» **WORK INSTRUCTIONS**
Read the records below and copy each line that contains "agent".

» **DATA EXTRACT**
--*--

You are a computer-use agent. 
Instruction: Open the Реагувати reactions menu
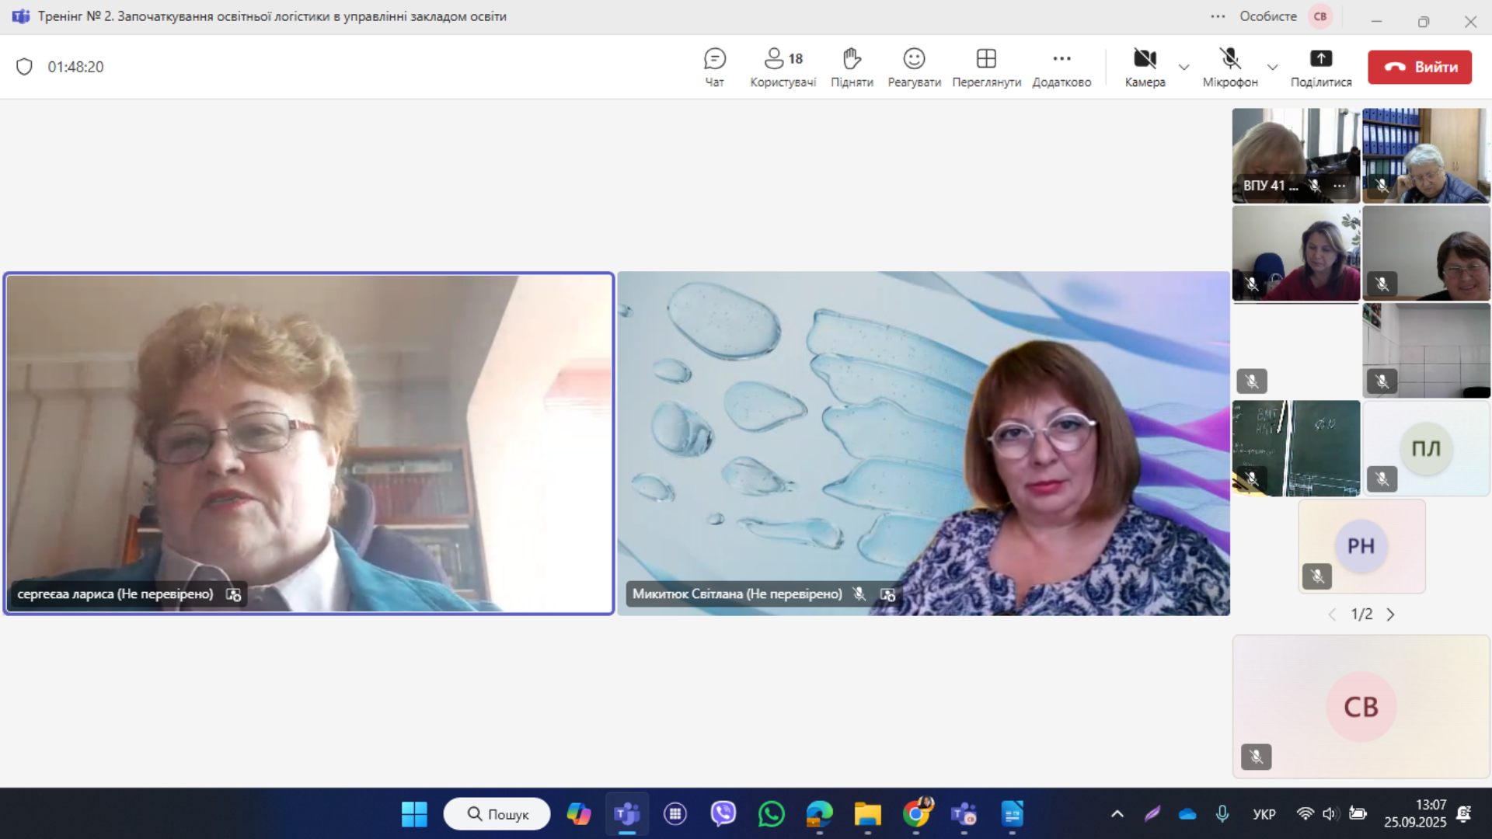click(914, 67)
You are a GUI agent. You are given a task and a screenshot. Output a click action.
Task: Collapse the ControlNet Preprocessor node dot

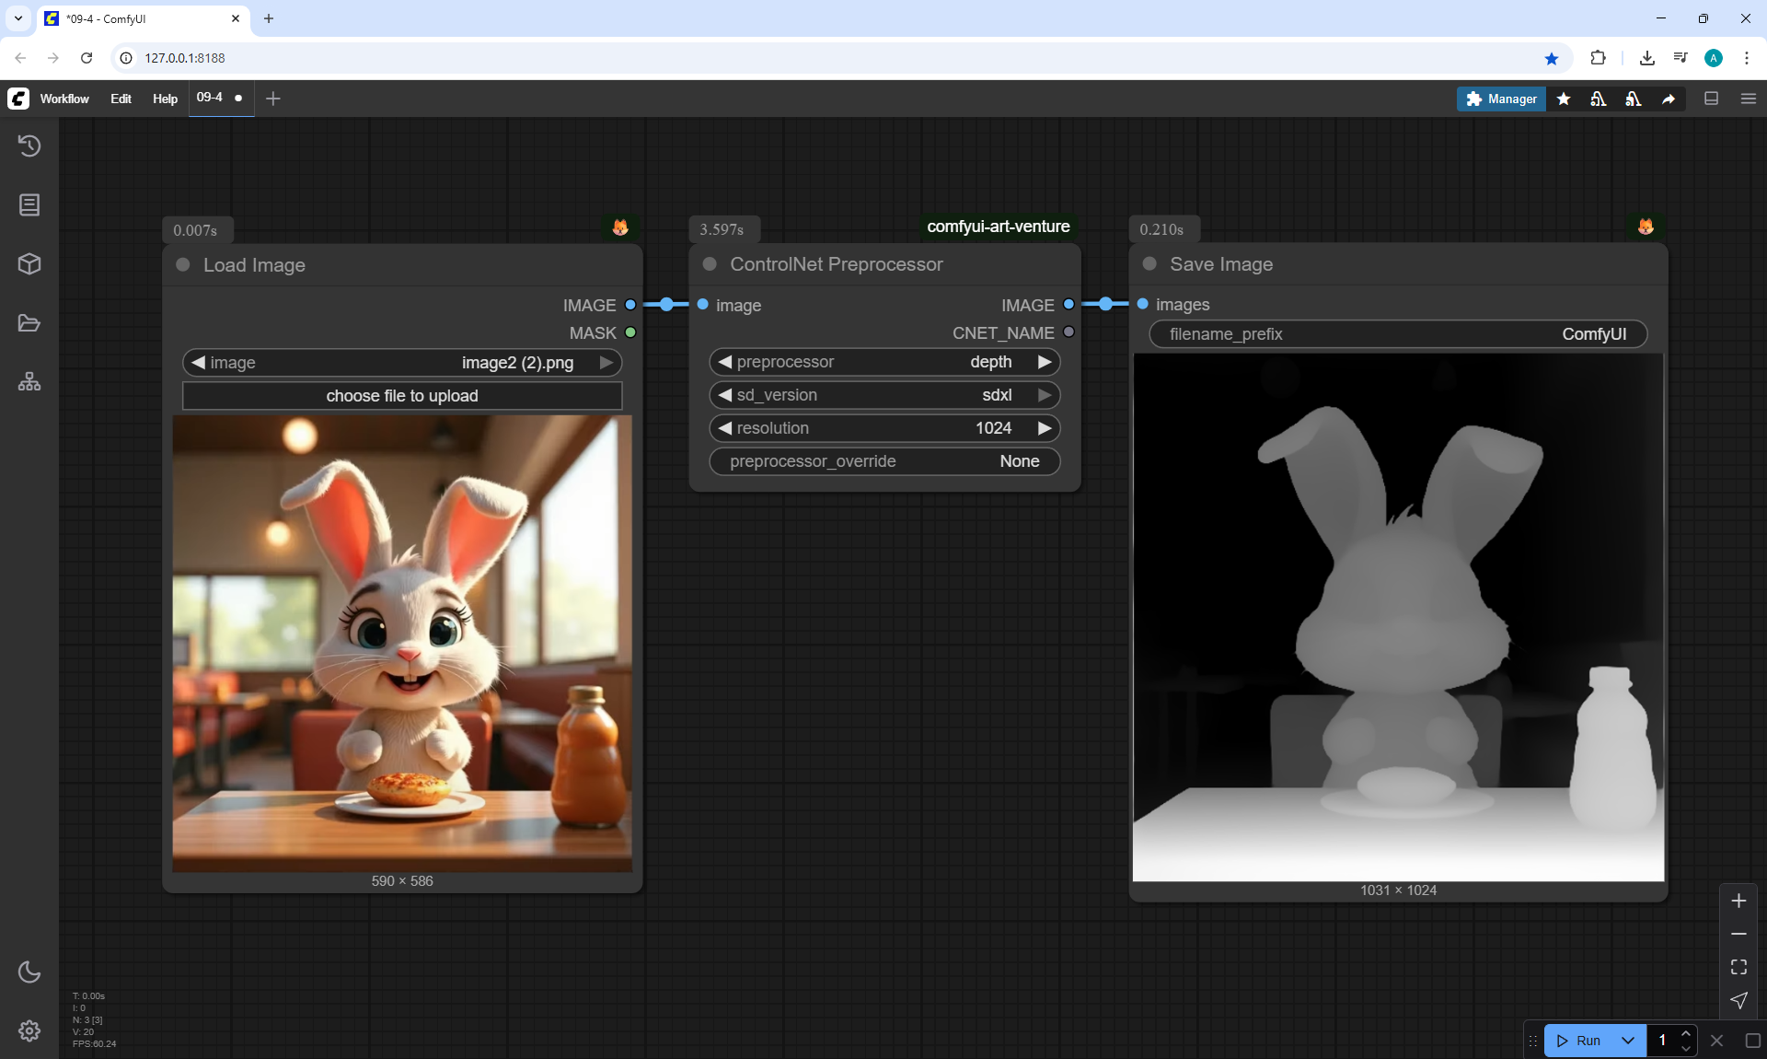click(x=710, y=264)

--*--

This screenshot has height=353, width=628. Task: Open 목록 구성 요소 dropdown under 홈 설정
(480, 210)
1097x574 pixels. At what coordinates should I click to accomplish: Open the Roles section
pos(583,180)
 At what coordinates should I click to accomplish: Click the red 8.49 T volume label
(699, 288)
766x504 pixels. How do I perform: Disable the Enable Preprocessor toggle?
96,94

--*--

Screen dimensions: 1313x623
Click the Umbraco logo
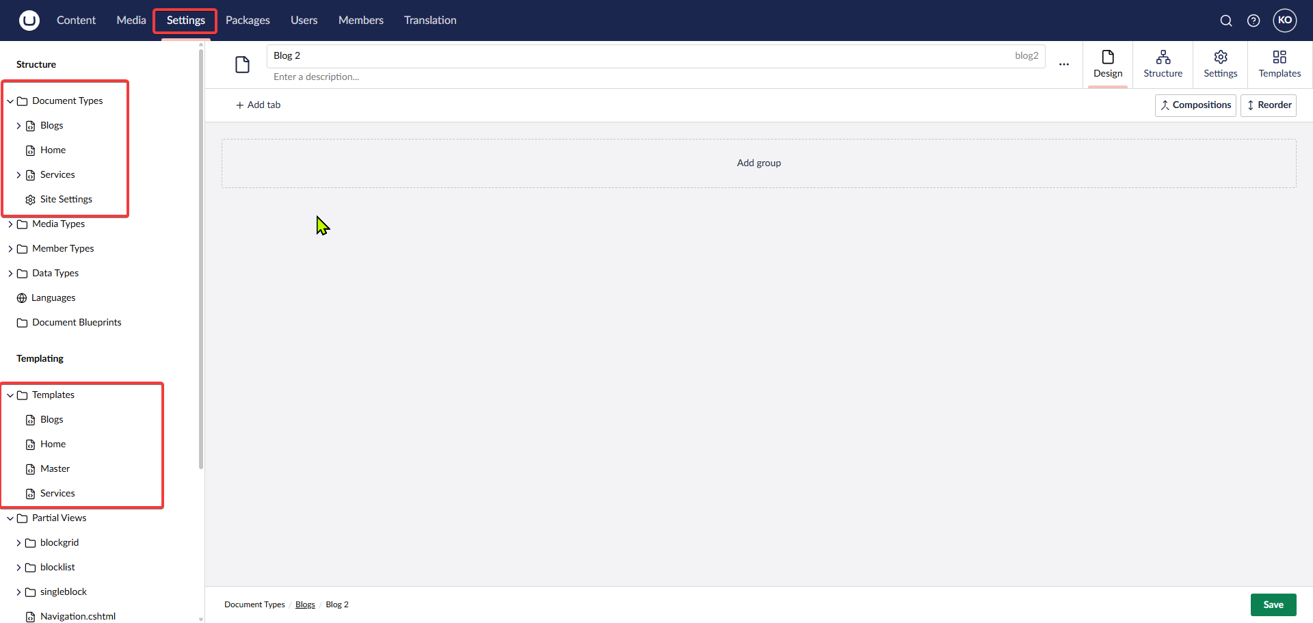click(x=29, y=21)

--*--

» **ANSWER BOX**
You are a computer-use agent. 
You are a GUI agent. You are given a task and a screenshot. Output a click action.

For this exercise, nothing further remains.